Fast fact: for the cost of those 100 cruise missiles we lobbed at Colonel Gaddafi, we could have provided safe drinking water to the entire population of Congo. (HT) This depressed me so much that I went out and bought a Megamillions ticket. Given the waste, fraud and abuse at the highest levels of the federal government, somebody needs to be throwing some serious cash at some seriously important priorities.
I'll have to pay half of the $300 million in taxes. $70 million for water and sewer in Congo. That leaves $75 million. I'll keep enough to take the family to Iona every summer, and the rest I figure I'll give to some peace oriented think tank to convince the American people that the road to hell is paved with good intentions.
Because we are a well-intentioned people. We saved the world from Hitler, didn't we? (Well, with an assist from the Brits who stood in the gap, along with 30 million dead Russians.)
True, true, true.
But good intentions are more than made up for by the awful misery of war. Ever since World War II, we well-intentioned people with a ginormous military have been running around the world like a bull in a china shop. "The Good War" blinds us to an unpleasant truth: we have little to show for all the wars since then. Consider:
- Korea: Technically, the war's not over yet. Check back in 5 or 50 years.
- Vietnam: We lost the war. We lost 57,000 lives. Only the Civil War split the country worse. We still aren't over it.
- Lebanon: disaster.
- Grenada: victory!
- Libya: I don't know that bombing Gaddafi in the '80s accomplished anything, but it felt good at the time, didn't it?
- Gulf War: Won the war. Lost the peace.
- Haiti: we invade them periodically. Can't tell that it makes much of a difference.
- Somolia: a fiasco. Read all about it in Black Hawk Down.
- Kosovo: this appears to have been a success.
- Afghanistan. How much blood and treasure does it take to eliminate some guys armed with box cutters living in caves? How many generals would Lincoln have fired by now? This deference to military brass who clearly don't know how to prosecute this war is an unfortunate legacy of Vietnam.
- Iraq: FUBAR.
- Libya: stay tuned.
Madeleine Albright famously asked Colin Powell, "What's the point of having this superb military you're always talking about if you can't use it?" But doesn't our track record belie the seemingly obvious implication of her question? Our most successful postwar deployment--to Europe as part of NATO--was in a purely defensive posture.
Long story short: we really need to stop starting wars.
And even when the others guys start it, we do have choices about how to respond. I remember right after 9/11 Jacques Chirac was paying a visit to Washington, and a reporter asked him about "The War on Terror," and he declined to characterize the effort against Al Qaeda as a "war." That struck me as strange at the time, but Stanley Hauerwas has made the point repeatedly that the term "war" properly describes a conflict between states, and when you talk about a "War on Terror," you aren't signaling your awesome determination so much as you are granting a state-like dignity to a rabble of religious fanatics. And you ought not do that.

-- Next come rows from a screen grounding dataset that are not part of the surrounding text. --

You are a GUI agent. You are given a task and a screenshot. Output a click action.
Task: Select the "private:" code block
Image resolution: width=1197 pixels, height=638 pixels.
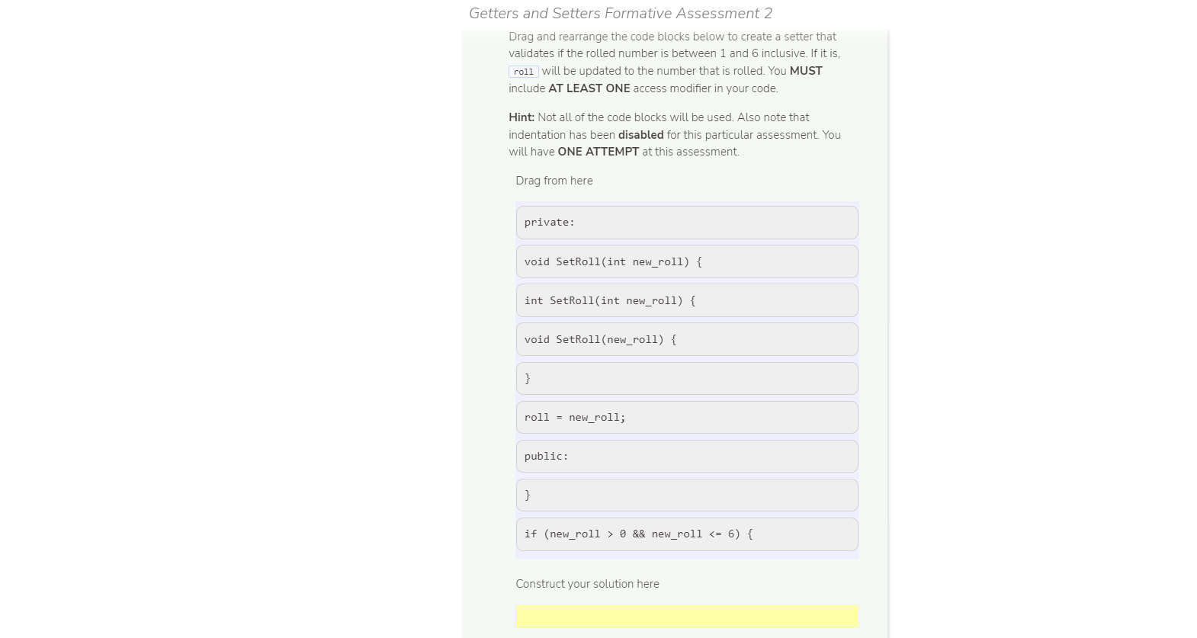click(686, 222)
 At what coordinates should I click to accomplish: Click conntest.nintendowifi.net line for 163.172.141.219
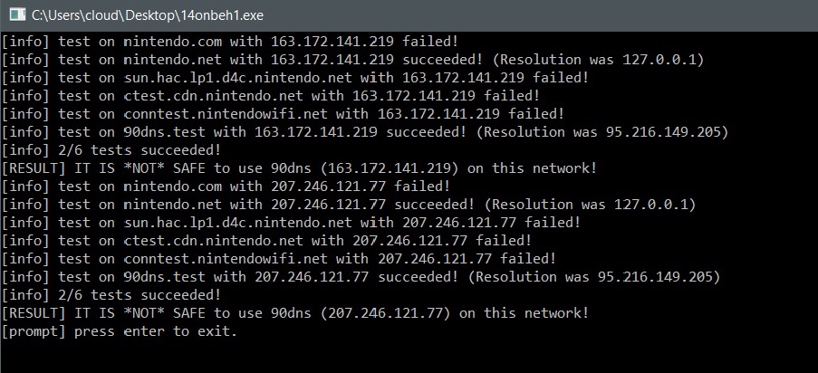tap(283, 114)
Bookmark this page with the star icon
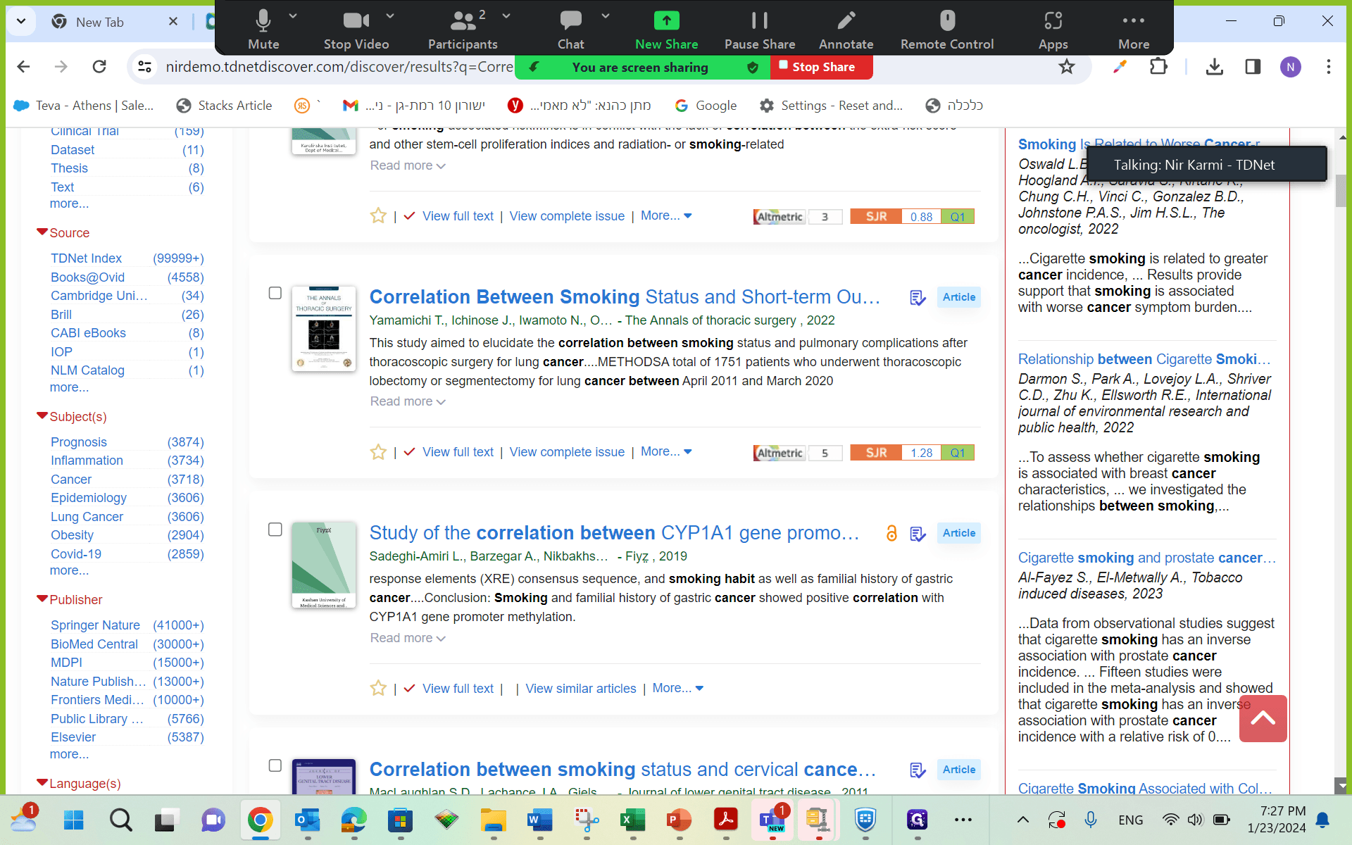This screenshot has width=1352, height=845. coord(1067,67)
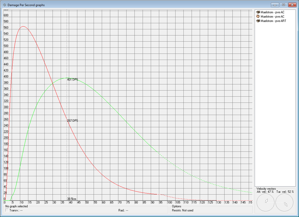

It makes you wonder: what if we hadn't gone to war against Al Qaeda in 2001? What if we responded in a purely law enforcement mode? Has the war really made any difference in terms of our security, or could we have stopped the use of airplanes as projectiles simply with stopping the flow of money to Al Qaeda and stopping known terrorists from boarding planes?
I will spent the other $70 million raising these questions in public.
And No. I will not give you any money. You have clean drinking water. Your kids don't die from diarrhea. You don't have problems. Talk to the hand.
Unless I'm missing something here, the article linked doesn't actually say that. The closest thing it says is, "According to the study, entitled “Water Issues in the Democratic Republic of Congo – Challenges and Opportunities,” in addition to major infrastructure improvements, an investment of approximately $70 million over a five-year period is required to help strengthen the water sector." Exactly what that means isn't clear, but I assume it refers to the Millennium Development Goal mentioned earlier to reduce the percentage of people without clean water by half by 2015. Which is nothing to sneeze at, but a long way from saying it would cost $70 million to "water" every last person in the Congo.
On another subject, how would you "simply" cut off the flow of money to al-Qaeda? Isn't a lot of that money flowing outside of U.S. jurisdiction?
Posted by: Camassia | 26 March 2011 at 12:08 PM
I stand corrected. I will have to settle for just half the Congolese population. In fact, I will have to settle for delegating this task to the person who actually bought the winning ticket.
Regarding the money flow, I did some looking around and found this article on how the effects of cutting off the money flow are oversold:
http://tuftsjournal.tufts.edu/2010/03_1/features/04/
The article says that politics are the determining factor and closes on a pessimistic note: "There will always be people willing to blow themselves up."
Posted by: Marvin | 26 March 2011 at 08:40 PM
We could also stop supporting--politically, militarily, and financially--governments that violate human rights (such as our good allies in Bahrain, Yemen, Saudi Arabia...). Heck, that would actually save money!